Prime Minister Prayuth Chan-ocha attends a special parliament session: the government will do its best to meet constructive demands that reflect the wishes of the majority.   © Reuters

Since July 2020, the government has allowed several public gatherings to take place around the country so that the protesters may express their concerns. And despite the declaration of a serious emergency situation over a few days forbidding assemblies of more than five persons, the authorities exercised utmost flexibility and restraint in allowing the protests to proceed.

Many of the protesters' aspirations are not new, including calls to reduce social inequality and to improve the state's social welfare system. These are issues shared by the general public as well as successive governments. Over the past four decades, Thailand has made remarkable progress in moving from a low income to an upper middle-income country.
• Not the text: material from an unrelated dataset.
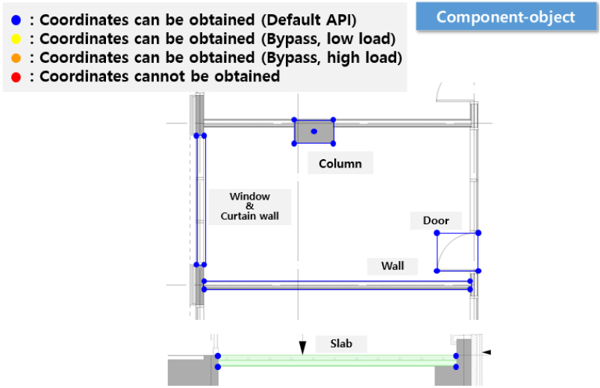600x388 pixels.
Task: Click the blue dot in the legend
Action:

Its ongoing efforts to strengthen the nation's social immune system against economic and social shocks through the Sufficiency Economy Philosophy, and universal health coverage, among others, have been internationally recognized. This was not achieved overnight but through hard work and perseverance taking several years if not decades.

While the government respects freedom of expression, it has to ensure that the exercise of these rights does not infringe upon the privacy, dignity and safety of others. Anyone can advocate their viewpoints and articulate their dreams. But issues that potentially have far-reaching implications require careful consideration and debate with a view to reaching a consensus from all concerned.

Given the current situation, the most appropriate course of action is for the parliament, where interests across the political spectrum are represented by their elected MPs, to take the lead. In October, 2020, an extraordinary session of parliament was convened to discuss the various demands made and possible ways of moving the country forward. A reconciliation committee was subsequently formed, tasked with exploring all possible avenues to break the political impasse. The protesters have been invited to be part of the committee but the offer was regrettably declined. At the same time, the procedure for amending the constitution is progressing in parallel with the submission to parliament of a draft bill for a national referendum.

The demands of the protesters are political by nature and can thus be dealt with by the democratic institutions and frameworks designed to resolve such issues. It would be wrong to involve the monarchy which is above politics. The monarchy does possess moral authority built on mutual trust and respect between the institution and the people. This moral authority is so deeply recognized and revered that some political factions have tried to take advantage from it for their own gains. This must be avoided.

What is necessary now is for parliament, representing the people, to discharge its duties and responsibilities and achieve a solution that is acceptable to all. Stakeholders across the political spectrum have to listen to others, join the process, be realistic and sort out their differences through dialogue and compromise. This may take time, but it will be the only way to achieve an outcome that is meaningful and sustainable, thus ensuring that Thailand continues to move forward, leaving no one behind.